As everyone got here I saw that a new kid was here, I couldn't get a good look at him because he was wearing a black hoodie.

"This is Conner, he's new so be nice." the teacher said, I just looked at her pretending to care. I make a mental note to check out his background later though, but since I already know what they're teaching I can do a quick check to find his last name to make it easier later. as she started going over things I already knew, I started looking up 'Conner' but since she didn't say his last name so that doesn't give me much to go off of. I just checked everything, Instagram, tic tok, Facebook, snap chat. Everything you can think of, any teenager has at least one app to talk to people, even my 'father' let me get the apps even though I never use them. I don't get it, does he even have a phone? I didn't think of this, but then again I love a mystery, I should watch him, but then again would he bring his phone to school or would he keep it at home? then again there's a chance that he doesn't even have a phone! this might take a while to think about.

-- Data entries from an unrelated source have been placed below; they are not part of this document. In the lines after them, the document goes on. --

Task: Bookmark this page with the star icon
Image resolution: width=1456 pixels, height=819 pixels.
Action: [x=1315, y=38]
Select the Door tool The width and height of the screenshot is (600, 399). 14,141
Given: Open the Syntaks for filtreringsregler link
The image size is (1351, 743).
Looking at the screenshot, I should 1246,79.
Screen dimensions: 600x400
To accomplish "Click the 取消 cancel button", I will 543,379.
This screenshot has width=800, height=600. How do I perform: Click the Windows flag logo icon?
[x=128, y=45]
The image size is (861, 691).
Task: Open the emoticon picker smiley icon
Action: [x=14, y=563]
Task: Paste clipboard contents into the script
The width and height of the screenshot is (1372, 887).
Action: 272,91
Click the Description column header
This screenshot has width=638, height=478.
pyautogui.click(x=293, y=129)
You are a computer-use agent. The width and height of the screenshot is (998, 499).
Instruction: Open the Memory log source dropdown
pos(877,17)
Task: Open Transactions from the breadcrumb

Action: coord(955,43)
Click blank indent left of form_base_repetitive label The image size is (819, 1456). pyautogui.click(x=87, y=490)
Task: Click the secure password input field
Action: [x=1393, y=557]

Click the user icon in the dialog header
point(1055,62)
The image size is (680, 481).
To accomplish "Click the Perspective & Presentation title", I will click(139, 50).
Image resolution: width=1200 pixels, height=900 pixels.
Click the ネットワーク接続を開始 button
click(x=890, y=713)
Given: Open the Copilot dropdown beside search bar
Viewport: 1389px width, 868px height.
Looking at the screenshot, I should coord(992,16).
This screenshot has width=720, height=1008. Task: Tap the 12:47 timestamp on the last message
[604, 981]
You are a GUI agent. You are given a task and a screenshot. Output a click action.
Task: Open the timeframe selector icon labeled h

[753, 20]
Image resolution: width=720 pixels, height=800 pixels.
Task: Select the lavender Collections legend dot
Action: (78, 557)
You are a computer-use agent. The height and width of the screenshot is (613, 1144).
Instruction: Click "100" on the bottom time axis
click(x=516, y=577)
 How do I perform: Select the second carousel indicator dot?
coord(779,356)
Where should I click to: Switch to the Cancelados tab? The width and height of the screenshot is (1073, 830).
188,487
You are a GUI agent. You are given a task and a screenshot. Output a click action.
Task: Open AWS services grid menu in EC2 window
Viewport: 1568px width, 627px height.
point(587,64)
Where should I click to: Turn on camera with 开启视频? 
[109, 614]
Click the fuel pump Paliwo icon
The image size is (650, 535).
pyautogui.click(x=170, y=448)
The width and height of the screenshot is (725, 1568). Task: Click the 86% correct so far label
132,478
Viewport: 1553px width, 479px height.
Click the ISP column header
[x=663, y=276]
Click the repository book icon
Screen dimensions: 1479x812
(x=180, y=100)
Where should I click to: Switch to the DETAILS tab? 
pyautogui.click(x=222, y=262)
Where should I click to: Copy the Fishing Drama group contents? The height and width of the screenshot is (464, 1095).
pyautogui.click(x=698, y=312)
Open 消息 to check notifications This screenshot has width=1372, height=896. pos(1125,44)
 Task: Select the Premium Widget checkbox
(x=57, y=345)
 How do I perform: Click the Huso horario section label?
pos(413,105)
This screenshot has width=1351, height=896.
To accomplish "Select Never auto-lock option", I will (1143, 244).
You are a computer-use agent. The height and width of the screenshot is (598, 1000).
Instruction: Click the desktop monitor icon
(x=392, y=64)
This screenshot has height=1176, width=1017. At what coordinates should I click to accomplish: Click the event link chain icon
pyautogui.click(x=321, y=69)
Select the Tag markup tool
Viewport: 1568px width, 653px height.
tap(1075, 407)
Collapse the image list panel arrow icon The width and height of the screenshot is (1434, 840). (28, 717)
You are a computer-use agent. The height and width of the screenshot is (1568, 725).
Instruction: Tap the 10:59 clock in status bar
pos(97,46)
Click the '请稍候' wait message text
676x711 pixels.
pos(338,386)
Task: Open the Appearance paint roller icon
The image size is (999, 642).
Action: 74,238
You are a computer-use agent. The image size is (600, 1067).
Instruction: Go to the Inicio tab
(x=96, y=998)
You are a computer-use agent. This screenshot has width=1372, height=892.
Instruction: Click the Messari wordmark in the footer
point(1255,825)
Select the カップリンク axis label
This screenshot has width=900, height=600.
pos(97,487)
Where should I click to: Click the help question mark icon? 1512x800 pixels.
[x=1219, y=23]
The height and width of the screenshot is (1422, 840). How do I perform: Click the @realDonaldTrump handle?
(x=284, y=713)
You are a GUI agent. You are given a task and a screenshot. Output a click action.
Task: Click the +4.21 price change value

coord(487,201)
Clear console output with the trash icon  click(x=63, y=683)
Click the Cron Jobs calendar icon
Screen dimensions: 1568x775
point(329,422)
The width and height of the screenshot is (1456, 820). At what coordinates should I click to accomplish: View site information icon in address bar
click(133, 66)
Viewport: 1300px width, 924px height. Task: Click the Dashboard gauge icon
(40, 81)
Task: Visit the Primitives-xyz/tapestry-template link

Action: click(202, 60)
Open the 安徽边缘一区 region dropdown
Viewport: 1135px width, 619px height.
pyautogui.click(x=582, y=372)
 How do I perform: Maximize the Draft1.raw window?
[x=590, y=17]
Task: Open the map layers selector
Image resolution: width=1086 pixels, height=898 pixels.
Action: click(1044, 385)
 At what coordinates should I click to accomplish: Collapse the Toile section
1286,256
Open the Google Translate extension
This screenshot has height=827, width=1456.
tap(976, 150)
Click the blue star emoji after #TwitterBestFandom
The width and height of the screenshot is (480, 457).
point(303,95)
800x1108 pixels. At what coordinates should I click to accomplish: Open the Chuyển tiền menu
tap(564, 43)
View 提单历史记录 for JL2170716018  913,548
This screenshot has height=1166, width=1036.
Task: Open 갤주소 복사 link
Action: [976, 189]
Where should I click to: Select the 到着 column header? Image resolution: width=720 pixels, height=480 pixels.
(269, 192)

"Rose, can you solve this question?" The teacher asked me, snapping me out of my thoughts. "yeah, it's-" I got cut off by the bell ringing. "Class dismissed, remember to ask if you have any questions," The teacher said, knowing those who did have a question wouldn't ask because they're too shy or nervous, she always tried to make them feel okay with asking for help but they never did. "Also Conner, can you put your hood down? The school rules say that teachers have to be able to see your face to make sure you're not stoned or anything." the teacher said.

I love how she always spook so freely, like what the teacher would say 'stoned' and not be afraid of getting fired?. She's the only teacher that I feel is honestly nice.

He took off his hood and that's when it hit me. He looks exactly like the guy I see in my dreams, does he remember me? is it he him? is he nice like in my dreams or will he just try to suck up to me because of my 'father'? so many thoughts racing through my head, that I didn't even realize he had left! Alex is all my other classes! There's no way I'll be able to talk to him today, and if Alex notices that somethings up I'll be in deep shit. So I guess I'll have to wait until tomorrow... I really wanna just talk to him a lunch but I don't think I can handle too many more bruises and with Rebecca hugging me so hard I don't think more bruises would help me try to act like I'm not in pain, so the only thing I can do is wait until tomorrow.